Despite a lack of judicial recognition of the potential unconstitutionality of deploying AFRS, it is clear that the introduction of these systems pose a clear and present danger to civil rights and human dignity. Algorithmic surveillance alters a human being’s life in ways that even the subject of this surveillance cannot fully comprehend. As an individual’s data is manipulated and aggregated to derive a pattern about that individual’s world, the individual or his data no longer exists for itself but are massaged into various categories.

Louis Amoore terms this a ‘data-derivative’, which is an abstract conglomeration of data that continuously shapes our futures without us having a say in their framing. The branding of an individual as a criminal and then aggregating their data causes emotional distress as individuals move about in fear of the state gaze and their association with activities that are branded as potentially dangerous — thereby suppressing a right to dissent — as exemplified by their use reported use during the recent protests in Hong Kong.

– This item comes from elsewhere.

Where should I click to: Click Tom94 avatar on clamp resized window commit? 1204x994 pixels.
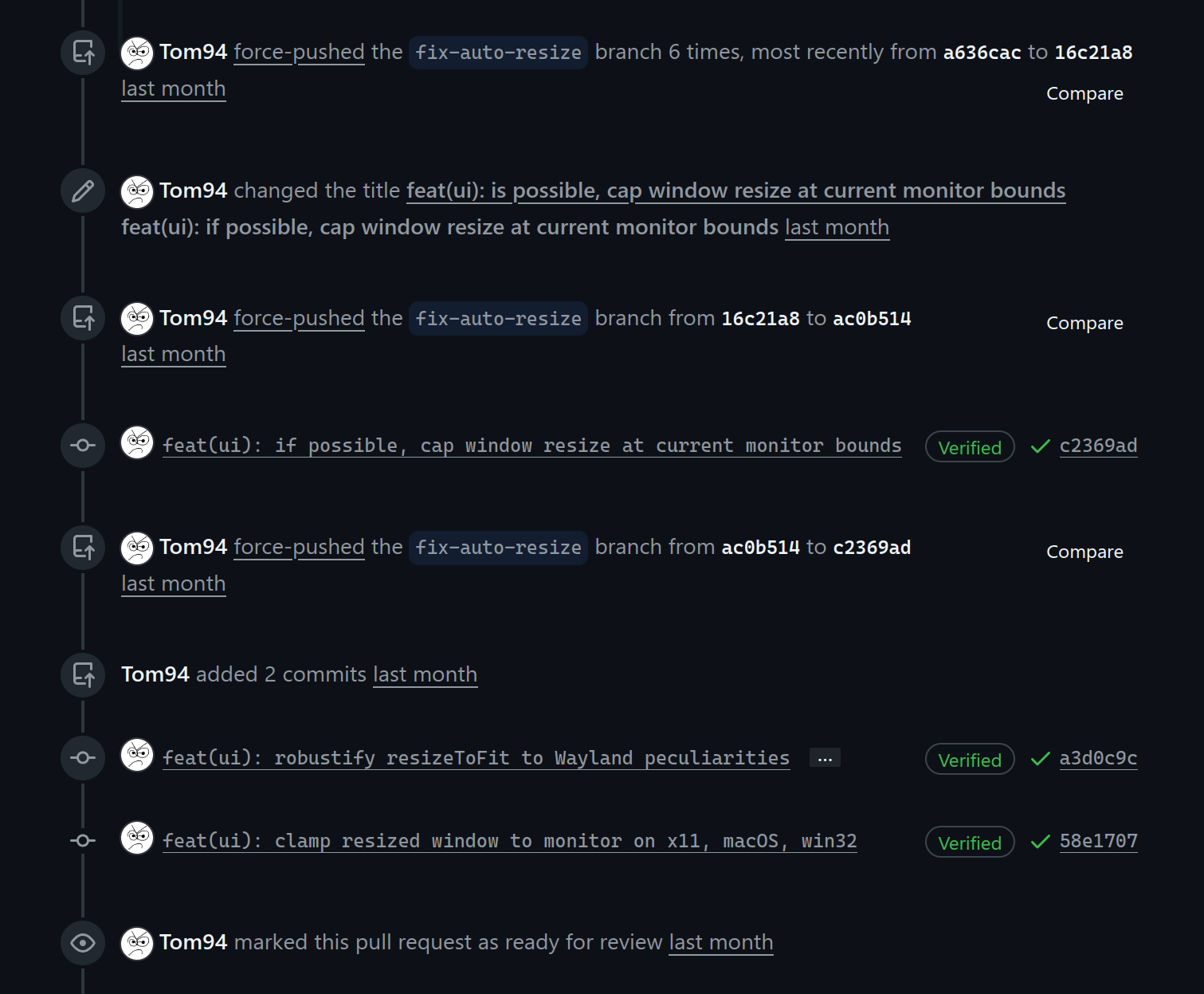click(137, 839)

Case law both in India and abroad has clearly suggested that a right to privacy is contextual and is not surrendered merely because an individual is in a public place. However, the jurisprudence protecting public photography or videography under the umbrella of privacy remains less clear globally and non-existent in India.

The mosaic theory of privacy is useful in this regard as it prevents mass ‘data-veillance’ of individual behaviour and accurately identifies the unique power that the volume, velocity and variety of Big Data provides to the state. Therefore, it is imperative that the judiciary recognise safeguards from data aggregation as an essential component of a reasonable expectation of privacy. At the same time, legislation could also provide the required safeguards.

In the US, Senators Coons and Lee recently introduced a draft Bill titled ‘The Facial Recognition Technology Warrant Act of 2019’. The Bill aims to impose reasonable restrictions on the use of facial recognition technology by law enforcement. The Bill creates safeguards against sustained tracking of physical movements of an individual in public spaces. The Bill terms such tracking ‘ongoing surveillance’ when it occurs for over a period of 72 hours in real time or through application of technology to historical records. The Bill requires that ongoing surveillance only be conducted for law enforcement purposes and in pursuance of a Court Order (unless it is impractical to do so).

While the Bill has its textual problems, it is definitely worth considering as a model going forward and ensure that AFR systems are deployed in line with a rights-respecting reading of a reasonable expectation of privacy.  Parsheera suggests that the legislation should narrow tailoring of the objects and purposes for deployment of AFRS, restrictions on the person whose images may be scanned from the databases, judicial approval for its use on a case by case basis and effective mechanisms of oversight, analysis and verification.

Appropriate legal intervention is crucial. A failure to implement this effectively jeopardizes the expression of our true selves and the core tenets of our democracy.